▶ **About this exercise**:
Reproduce each of the lines below verbatim, altering nothing.

◇ ◇ ◇ ◇

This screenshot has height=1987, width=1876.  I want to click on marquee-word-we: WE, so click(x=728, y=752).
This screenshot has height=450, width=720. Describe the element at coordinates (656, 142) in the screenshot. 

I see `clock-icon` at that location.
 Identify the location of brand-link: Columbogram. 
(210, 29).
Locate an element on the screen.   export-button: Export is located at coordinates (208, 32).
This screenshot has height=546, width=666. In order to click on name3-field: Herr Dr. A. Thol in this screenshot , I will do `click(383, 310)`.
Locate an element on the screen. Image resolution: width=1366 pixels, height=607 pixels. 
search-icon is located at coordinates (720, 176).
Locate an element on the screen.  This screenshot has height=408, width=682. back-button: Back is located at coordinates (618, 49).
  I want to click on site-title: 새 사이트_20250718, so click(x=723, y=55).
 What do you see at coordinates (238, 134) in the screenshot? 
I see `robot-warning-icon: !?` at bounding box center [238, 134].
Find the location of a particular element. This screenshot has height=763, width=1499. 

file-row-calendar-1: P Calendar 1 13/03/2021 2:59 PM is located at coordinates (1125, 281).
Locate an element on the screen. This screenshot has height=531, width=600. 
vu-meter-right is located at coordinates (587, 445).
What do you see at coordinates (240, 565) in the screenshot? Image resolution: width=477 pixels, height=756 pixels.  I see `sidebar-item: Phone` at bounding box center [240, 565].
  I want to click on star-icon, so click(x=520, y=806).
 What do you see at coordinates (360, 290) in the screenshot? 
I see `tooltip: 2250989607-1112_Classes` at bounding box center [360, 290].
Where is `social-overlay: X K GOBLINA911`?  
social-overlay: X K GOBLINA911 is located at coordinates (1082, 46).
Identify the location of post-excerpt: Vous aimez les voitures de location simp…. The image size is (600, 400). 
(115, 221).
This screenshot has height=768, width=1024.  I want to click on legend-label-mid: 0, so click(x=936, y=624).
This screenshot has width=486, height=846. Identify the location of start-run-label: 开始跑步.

◇ ◇ ◇ ◇

▶ **Exercise output**:
This screenshot has height=1987, width=1876.  I want to click on marquee-word-we: WE, so click(x=728, y=752).
This screenshot has height=450, width=720. Describe the element at coordinates (656, 142) in the screenshot. 

I see `clock-icon` at that location.
 Identify the location of brand-link: Columbogram. 
(210, 29).
Locate an element on the screen.   export-button: Export is located at coordinates (208, 32).
This screenshot has height=546, width=666. In order to click on name3-field: Herr Dr. A. Thol in this screenshot , I will do `click(383, 310)`.
Locate an element on the screen. Image resolution: width=1366 pixels, height=607 pixels. 
search-icon is located at coordinates (720, 176).
Locate an element on the screen.  This screenshot has height=408, width=682. back-button: Back is located at coordinates (618, 49).
  I want to click on site-title: 새 사이트_20250718, so click(x=723, y=55).
 What do you see at coordinates (238, 134) in the screenshot? 
I see `robot-warning-icon: !?` at bounding box center [238, 134].
Find the location of a particular element. This screenshot has height=763, width=1499. 

file-row-calendar-1: P Calendar 1 13/03/2021 2:59 PM is located at coordinates (1125, 281).
Locate an element on the screen. This screenshot has height=531, width=600. 
vu-meter-right is located at coordinates (587, 445).
What do you see at coordinates (240, 565) in the screenshot? Image resolution: width=477 pixels, height=756 pixels.  I see `sidebar-item: Phone` at bounding box center [240, 565].
  I want to click on star-icon, so click(x=520, y=806).
 What do you see at coordinates (360, 290) in the screenshot? 
I see `tooltip: 2250989607-1112_Classes` at bounding box center [360, 290].
Where is `social-overlay: X K GOBLINA911`?  
social-overlay: X K GOBLINA911 is located at coordinates (1082, 46).
Identify the location of post-excerpt: Vous aimez les voitures de location simp…. The image size is (600, 400). 
(115, 221).
This screenshot has height=768, width=1024.  I want to click on legend-label-mid: 0, so click(x=936, y=624).
This screenshot has width=486, height=846. Identify the location of start-run-label: 开始跑步.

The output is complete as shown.